When the injured and beaten Galen Vachon awakens in Hester’s cellar he is unprepared for the feisty young conductor providing his care. As a member of one of the wealthiest free Black families in New Orleans, Galen has turned his back on the lavish living he is accustomed to in order to provide freedom to those enslaved in the south. However, as he heals he cannot turn his back on Hester Wyatt.
This is one of Jenkins’ best loved historical romances for a reason – it starts off with a bang and I was hooked from the start. In the last third I started losing interest, but that probably has more to do with me than the book.
- I was all in from the start. Hester’s life story riveting, and I love the look at the abolitionist movement in Michigan.

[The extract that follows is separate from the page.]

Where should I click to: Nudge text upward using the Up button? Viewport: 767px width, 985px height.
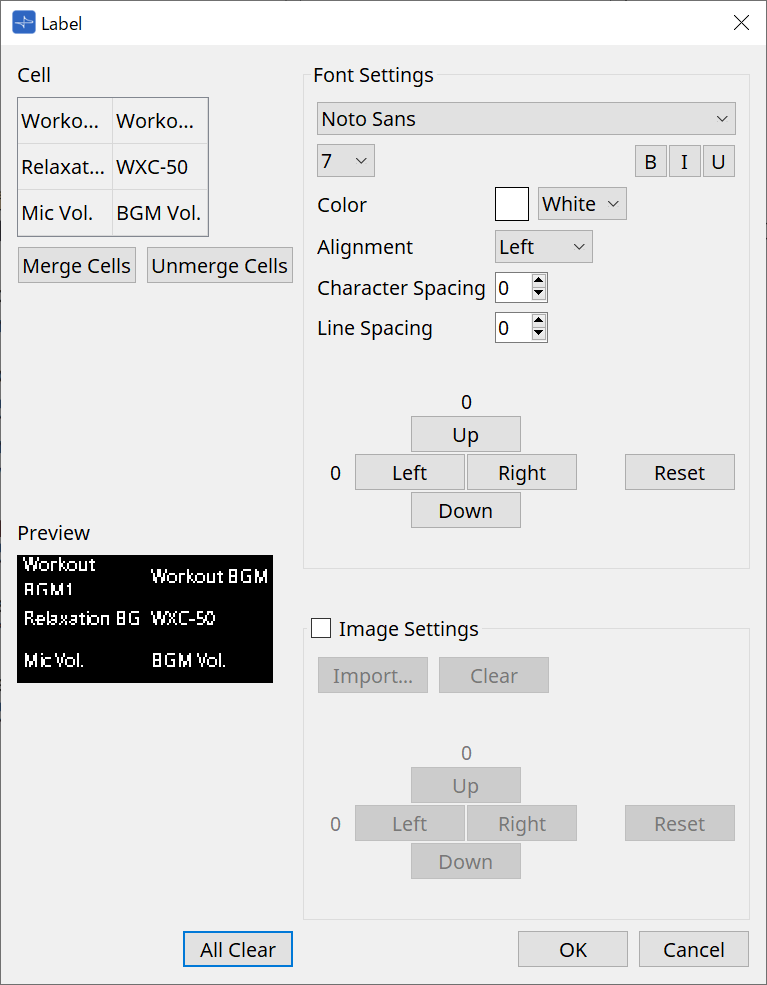(x=465, y=434)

- Everything is well researched and there’s tons of history here. I learned so much about not only what life was like in this particular time and place, but the laws and events that shaped the era.
- Racism is a big topic, of course, but Jenkins also dives into prejudice within the Black community at the time and a bunch of other spoilery complexities.
- There are lots of side characters that we get to know and love, from servants and neighbors to random people in town.
- The writing is solid, and I would expect nothing less from Jenkins.
- Hester is a strong woman with a sharp tongue and it’s wonderful watching her do her thing, from helping someone break out of jail to bantering with the hero.
- Galen is awesome with for consent… until he isn’t.
- This book reminded me of Night Hawk in that the plot isn’t a solid arc. There’s one concern with a slave catcher that drives most of the conflict but it’s forgotten for chapters at a time so people can move from place to place or hold a fundraising fair. It’s not bad, but go in expecting episodic narrative interspersed in the main plot.
- As the romance evolved it got into some not-for-me tropes. There’s the virgin who has sex not knowing it may make her pregnant, and the hero who showers the heroine in luxurious gifts that she doesn’t want and fill up entire rooms.
- And the claim that he was able to have dozens of dresses made because he’s felt her up enough to figure out her measurements? I’m not buying it.
- Late in the book Galen takes away Hester’s agency in a very public way that she is unable to fight against. All the side characters are like, “I’m so mad for you! I can’t believe he did that! You must be so mad!” which helps, but she forgives him in less than 24 hours because love, I guess.
If you’re interested in reading Indigo I urge you to check out Wendy the Super Librarian’s review. She talks about it way more intelligently than I can manage at the moment and makes some amazing points about the loose-ish plotting not being a fault because Jenkins is writing what she calls a “community based romance”. Her insight has given me a lot of food for thought so go read that review to soak it in.
All in all a gangbusters beginning fell flat at the end for me but there is still so, so much to recommend this book. 3.5 stars.